ACTIVITY ->
Work through the data and report how many lines include the string "computer", giving the number alone.

RECORDS FOR THE TASK ->

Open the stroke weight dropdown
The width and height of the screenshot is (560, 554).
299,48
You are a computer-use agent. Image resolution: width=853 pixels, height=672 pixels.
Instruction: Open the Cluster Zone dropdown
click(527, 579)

---

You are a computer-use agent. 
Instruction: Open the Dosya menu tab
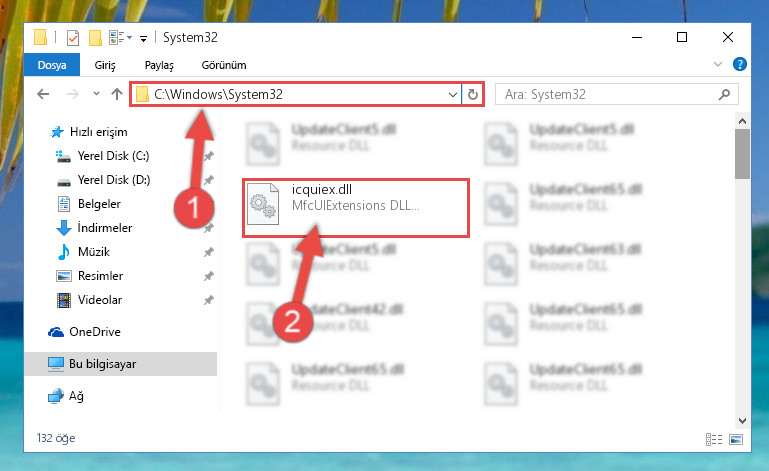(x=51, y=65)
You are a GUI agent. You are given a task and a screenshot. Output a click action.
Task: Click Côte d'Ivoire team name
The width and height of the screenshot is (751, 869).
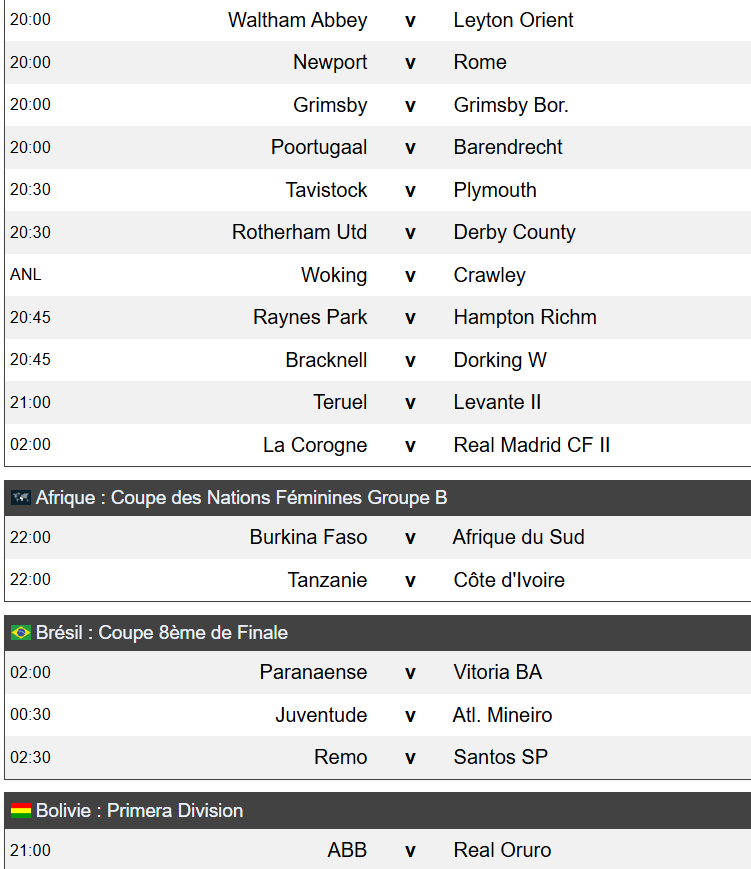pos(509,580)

REPLY TO THE EXERCISE ->
2